EXERCÍCIO A => Por favor, resuma em duas frases o texto sobre a falta de combustível e a volta à caminhada.
EXERCÍCIO B => Estenda o texto sobre a falta de combustível e a volta à caminhada, seguindo a partir da última frase.

TRECHO SELECIONADO =>
════════════════

“O cristão tem que andá a pé” | O Democrata

A falta de combustível nas bombas de todo o Brasil não é só transtornos, pois, em meio a essa crise, muitas pessoas têm descoberto e redescoberto a experiência de andar a pé.

Em minhas rotineiras andanças pela cidade, pelos caminhos que, com ou sem crise de abastecimento de combustível, normalmente percorro andando, tenho me deparado com pessoas que nunca antes havia visto do lado de fora de um carro.

Para algumas, a experiência é visivelmente traumática. Parece até que nasceram motorizadas. Ir de casa ao banco, às compras ou outro lugar qualquer é um martírio, um esforço hercúleo, por menor que seja a distância. A repulsa à caminhada afeta adultos e crianças.

Fiquei horrorizada, na manhã de segunda-feira, com a cena que presenciei nas imediações do São Roque Shopping Center. Uma menina que aparentava cerca de oito anos, entre berros e lágrimas, recusava-se a andar, dizendo que queria voltar para casa de carro.  A mãe explicava que o automóvel não tinha combustível e nem havia onde comprá-lo. A pequena permanecia irredutível. Nem mesmo as promessas de que ganharia figurinhas, maquiagem ou sorvete a demoveram do empacamento e do escarcéu. Por fim, a mulher pegou a filha no colo e partiram.

Embora mais contidos em fazer escândalos, também são muitos os adultos que têm se lamuriado exaustivamente por terem de deixar os carros nas garagens e tocar a vida momentaneamente a pé.

════════════════

DADOS DE ORIGEM =>
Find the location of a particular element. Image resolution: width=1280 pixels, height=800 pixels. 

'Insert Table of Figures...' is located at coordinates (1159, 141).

════════════════

RESULTADO DO EXERCÍCIO A => Com a falta de combustível nas bombas de todo o Brasil, muitas pessoas têm descoberto ou redescoberto a experiência de andar a pé, e nos caminhos da cidade aparecem agora pessoas nunca antes vistas fora de um carro. Para algumas, caminhar é um martírio mesmo em distâncias pequenas, como mostrou uma menina que, aos berros, se recusou a andar perto do São Roque Shopping Center, e muitos adultos também se lamentam por ter de deixar os carros na garagem.

RESULTADO DO EXERCÍCIO B =>
Diversas outras crianças, ao contrário, têm desfrutado das delícias e descobertas das  caminhadas. Andam saltitantes e até correm pelas calçadas, com ares de liberdade, curiosidade e alegria, enquanto acompanham adultos em afazeres pela cidade. Um homem, parado com dois meninos na Rua Dr. Stevaux, mostrava aos filhos o local do desabamento que eles viram noticiado no telejornal. Interessada, a duplinha fazia mil perguntas ao pai.

Andar a pé proporciona não somente a experiência de observar detalhes jamais  vistos quando a pessoa se locomove de carro, moto, ônibus ou mesmo bicicleta. Quem caminha também ouve muito do que “comenta-se pelaí…”, como diz há mais de meio século meu caro amigo Lécio, que assina a coluna “Outras Notícias”, em O Democrata.

Pela São Roque mais silenciosa e deserta destas dias, apurei os ouvidos e pude escutar também a conversa das mocinhas que trabalham na Zona Azul e, ultimamente, têm tido tempo de sobra para prosear. Uma delas, perto da agência central dos Correios, contava à outra que ainda há de realizar o sonho de ser engenheira. No banco do ponto de táxi do início da Av. Tiradentes, um homem dizia a outros que, se pudesse criar um bicho de estimação, teria um carneiro.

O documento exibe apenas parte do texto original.